#### Supplied data

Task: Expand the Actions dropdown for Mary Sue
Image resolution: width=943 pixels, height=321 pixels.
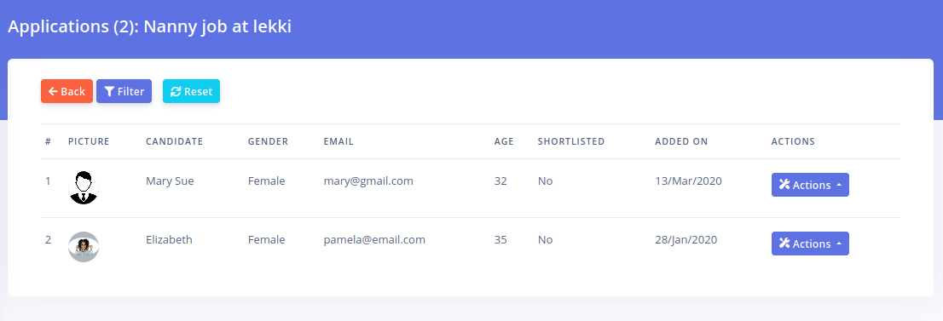Action: click(x=810, y=185)
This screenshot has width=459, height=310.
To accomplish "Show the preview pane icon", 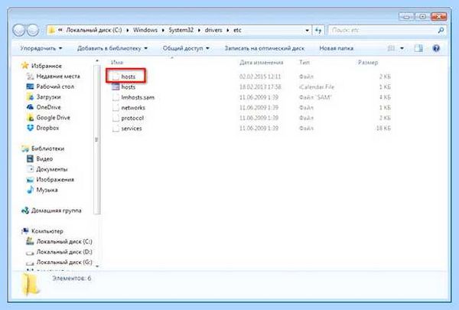I will [x=418, y=48].
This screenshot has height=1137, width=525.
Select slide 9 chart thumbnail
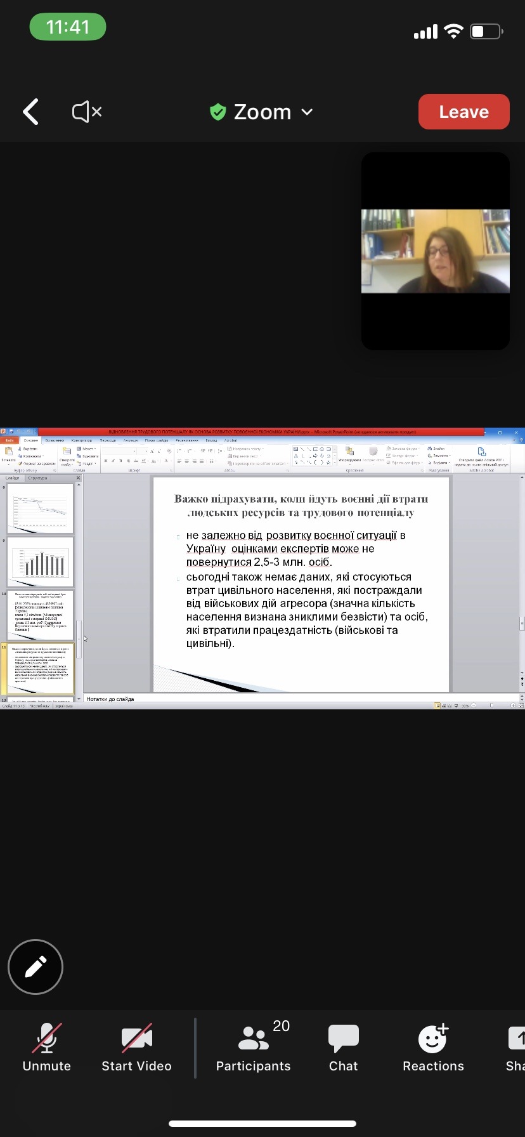(41, 562)
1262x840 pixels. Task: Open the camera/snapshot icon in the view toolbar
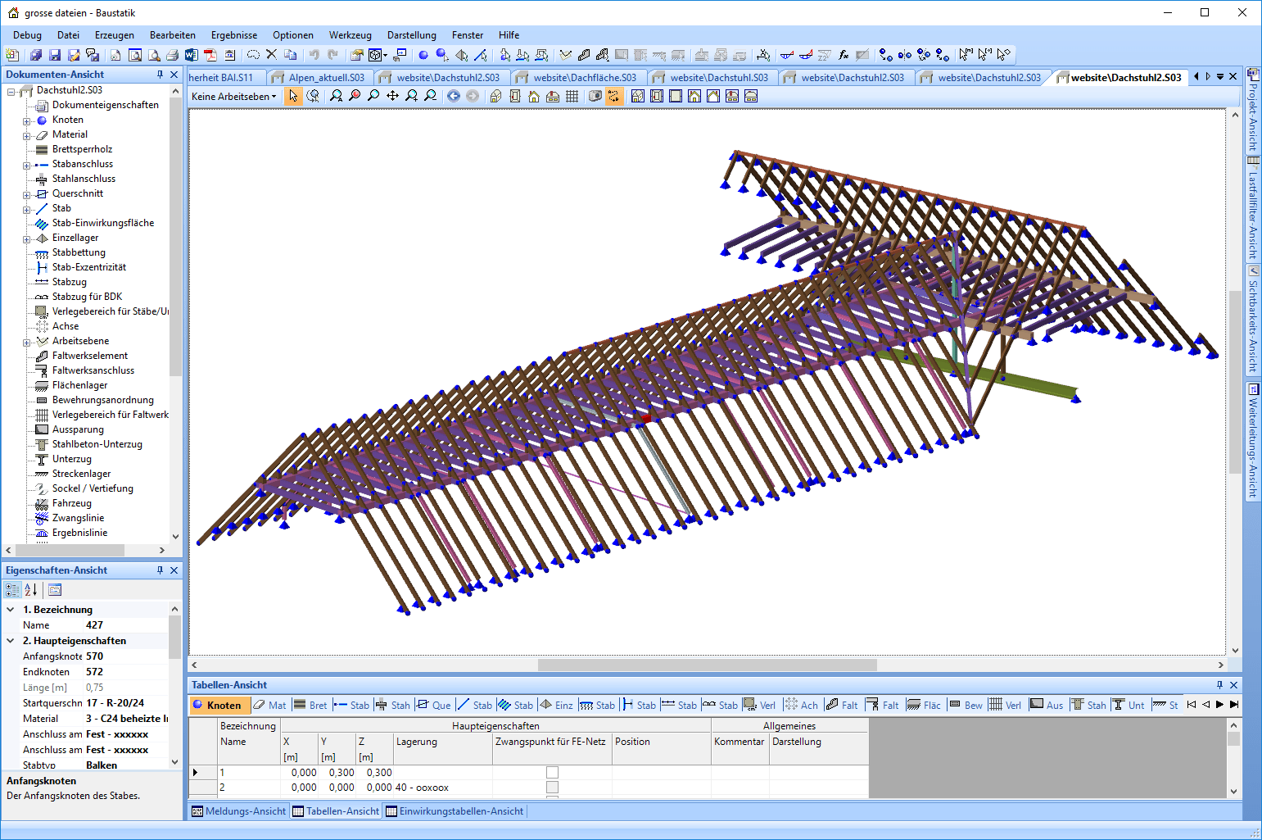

########

Requirement: From the records given above, copy all lines containing "Task".

Answer to this problem:
Task: Expand the Actions dropdown for Mary Sue
1262x840 pixels. Task: Open the camera/snapshot icon in the view toolbar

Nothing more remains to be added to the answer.